Malheureusement, monsieur le président, s’agissant du dialogue social, l’année ne s’est pas bien terminée et elle ne semble pas, non plus, particulièrement bien débuter.
Le boycott de presque toutes les organisations syndicales représentatives du 1er tour de ce Comité social d’administration des 17 et 18 décembre derniers (pour lire notre précédente déclaration, et clic !) aurait dû entraîner une réaction de votre part.
Pourtant, nous ne constatons aucun changement de cap en cette rentrée. Même ordre du jour et mêmes documents de travail pour ce second tour de CSA PJJ.
Mais on peut aussi évoquer un agenda social tardif qui ne tient pas compte des réalités personnelles et professionnelles des représentants, l’absence de réponses, voire d’accusés de réception, des services de l’administration centrale à certaines sollicitations répétées, le non-respect des procédures d’alertes et des avis votés en instances, ou encore le départ de plusieurs interlocuteurs essentiels de l’administration centrale sans aucune consigne sur la continuité du dialogue social. Autant d’indicateurs qui traduisent, une nouvelle fois, le peu d’importance que la DPJJ accorde aux organisations syndicales.
S’agissant des annonces de création des Unités judiciaires à priorité éducative, malgré les critiques unanimes de toutes les organisations syndicales en décembre, aucun changement de méthode ne nous a été proposé dans l’intervalle.
Pour ce projet, présenté à ce jour dans ses grandes lignes sans aucun bilan, ni étude d’impact, et surtout sans aucune concertation des professionnels et des organisations syndicales, la seule chose que vous nous demandez de voter, c’est son calendrier de mise en œuvre, alors même que l’ensemble des organisations syndicales vous a déjà renvoyé que cette réforme, au-delà du fond, était trop hâtive.
Mais vous n’en démordez pas et continuez sur la même cadence, puisqu’il y a, semble-t-il, un autre calendrier à respecter…
À quoi sert ce vote puisque, même en cas de désaccord, vous passerez outre, comme vous avez pu le faire et comme la précédente direction l’a fait sur plusieurs autres projets, pour la charte de déontologie ou encore la déconcentration des sanctions disciplinaires de 1er groupe ?

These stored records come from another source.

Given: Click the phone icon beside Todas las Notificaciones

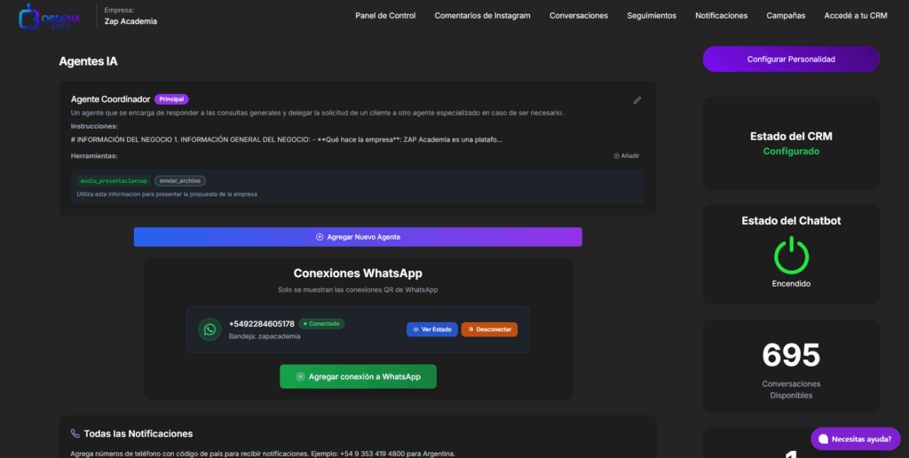Looking at the screenshot, I should click(x=75, y=434).
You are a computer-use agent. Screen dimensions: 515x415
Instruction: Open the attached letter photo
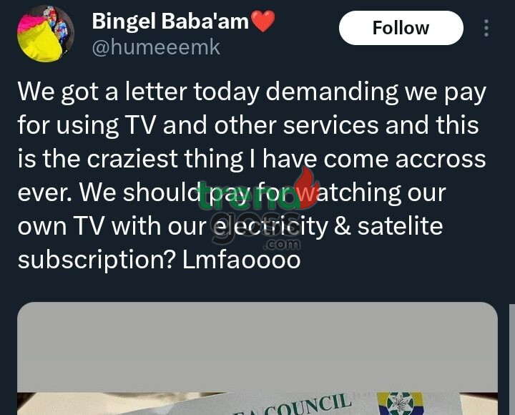(x=258, y=358)
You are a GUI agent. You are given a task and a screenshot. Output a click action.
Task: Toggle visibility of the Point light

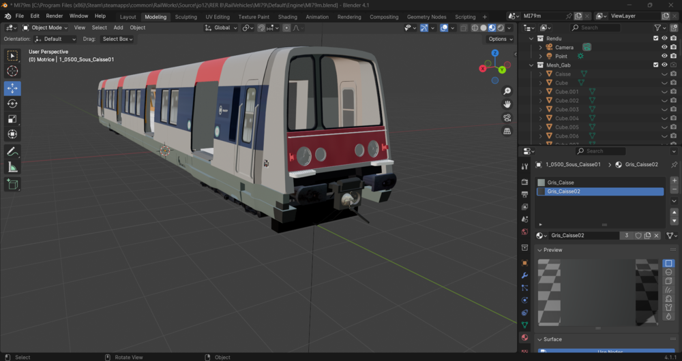tap(664, 56)
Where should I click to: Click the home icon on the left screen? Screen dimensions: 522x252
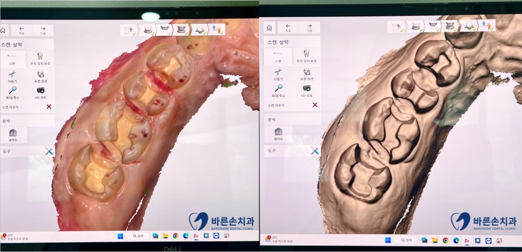[x=4, y=30]
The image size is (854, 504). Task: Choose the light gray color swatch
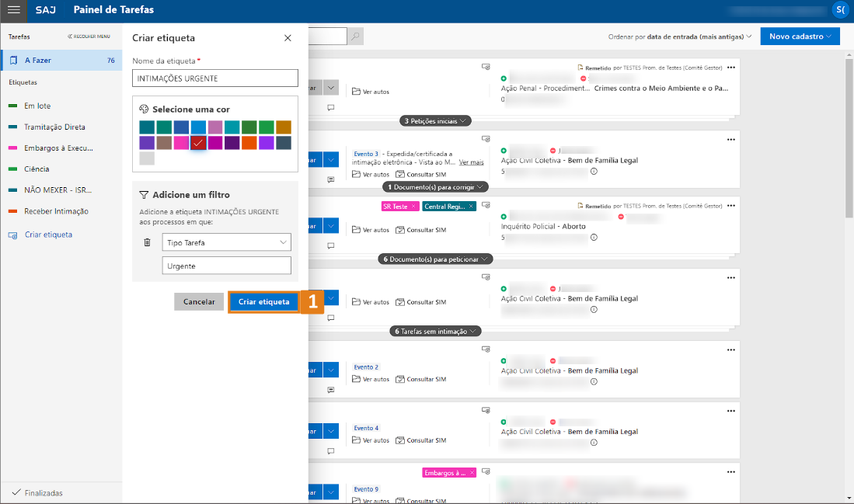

Les directions changent mais la méthode, elle, reste la même ! Les avis des organisations syndicales sont méprisés. Vous nous aviez annoncé une rupture avec le passé, force est de constater que rien n’a changé !
Monsieur le président, que servez-vous : les intérêts d’un ministre et ses ambitions présidentielles, ou ceux de toute la PJJ, de ses professionnels et du public accompagné ?
D’autant plus qu’il ne vous aura pas échappé que, depuis mi-décembre, un élément a évolué, ou plutôt n’a guère évolué, question de perception : le budget n’a pas encore été adopté et la loi spéciale a, pour le moment, mis en suspens les 1 600 créations de postes qui étaient prévues pour tout le ministère de la Justice, dont les 70 demandées par la DPJJ, ainsi que les augmentations budgétaires qui devaient permettre des embauches supplémentaires pour toutes les DIR de la PJJ.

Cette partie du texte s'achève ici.